### Given data ###

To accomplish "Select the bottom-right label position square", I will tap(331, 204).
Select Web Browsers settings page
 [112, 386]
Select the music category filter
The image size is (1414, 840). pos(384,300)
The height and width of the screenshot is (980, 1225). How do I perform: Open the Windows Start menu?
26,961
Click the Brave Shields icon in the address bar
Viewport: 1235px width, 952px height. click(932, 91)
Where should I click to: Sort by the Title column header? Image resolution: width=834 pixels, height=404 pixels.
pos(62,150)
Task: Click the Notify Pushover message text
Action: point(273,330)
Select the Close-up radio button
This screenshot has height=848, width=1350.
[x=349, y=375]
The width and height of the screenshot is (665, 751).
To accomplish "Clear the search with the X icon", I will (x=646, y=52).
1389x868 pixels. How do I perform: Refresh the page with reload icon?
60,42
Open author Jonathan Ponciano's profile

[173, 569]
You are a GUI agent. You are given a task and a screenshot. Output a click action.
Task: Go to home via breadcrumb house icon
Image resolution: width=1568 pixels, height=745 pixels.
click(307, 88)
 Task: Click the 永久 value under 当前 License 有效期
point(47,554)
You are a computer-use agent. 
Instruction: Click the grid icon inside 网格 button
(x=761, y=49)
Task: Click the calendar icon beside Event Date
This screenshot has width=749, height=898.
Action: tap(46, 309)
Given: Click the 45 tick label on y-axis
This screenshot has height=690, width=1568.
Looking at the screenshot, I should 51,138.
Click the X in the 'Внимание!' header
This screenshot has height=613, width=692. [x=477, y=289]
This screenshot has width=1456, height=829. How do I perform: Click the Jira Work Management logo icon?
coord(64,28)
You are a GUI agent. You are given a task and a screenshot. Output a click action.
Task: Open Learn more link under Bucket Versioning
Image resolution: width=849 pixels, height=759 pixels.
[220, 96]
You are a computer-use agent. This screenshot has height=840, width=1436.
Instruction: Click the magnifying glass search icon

###

**Instruction**
Write out all of the records above again, substituting "symbol" for every "icon" and leaving everything else unchanged.

**Full response**
To accomplish "Select the bottom-right label position square", I will tap(331, 204).
Select Web Browsers settings page
 [112, 386]
Select the music category filter
The image size is (1414, 840). pos(384,300)
The height and width of the screenshot is (980, 1225). How do I perform: Open the Windows Start menu?
26,961
Click the Brave Shields symbol in the address bar
Viewport: 1235px width, 952px height. click(932, 91)
Where should I click to: Sort by the Title column header? Image resolution: width=834 pixels, height=404 pixels.
pos(62,150)
Task: Click the Notify Pushover message text
Action: point(273,330)
Select the Close-up radio button
This screenshot has height=848, width=1350.
[x=349, y=375]
The width and height of the screenshot is (665, 751).
To accomplish "Clear the search with the X symbol", I will (x=646, y=52).
1389x868 pixels. How do I perform: Refresh the page with reload symbol?
60,42
Open author Jonathan Ponciano's profile

[173, 569]
You are a GUI agent. You are given a task and a screenshot. Output a click action.
Task: Go to home via breadcrumb house symbol
Image resolution: width=1568 pixels, height=745 pixels.
click(307, 88)
 Task: Click the 永久 value under 当前 License 有效期
point(47,554)
You are a computer-use agent. 
Instruction: Click the grid symbol inside 网格 button
(x=761, y=49)
Task: Click the calendar symbol beside Event Date
This screenshot has width=749, height=898.
Action: tap(46, 309)
Given: Click the 45 tick label on y-axis
This screenshot has height=690, width=1568.
Looking at the screenshot, I should 51,138.
Click the X in the 'Внимание!' header
This screenshot has height=613, width=692. [x=477, y=289]
This screenshot has width=1456, height=829. How do I perform: Click the Jira Work Management logo symbol?
coord(64,28)
You are a GUI agent. You are given a task and a screenshot. Output a click action.
Task: Open Learn more link under Bucket Versioning
Image resolution: width=849 pixels, height=759 pixels.
[220, 96]
You are a computer-use agent. This screenshot has height=840, width=1436.
Instruction: Click the magnifying glass search symbol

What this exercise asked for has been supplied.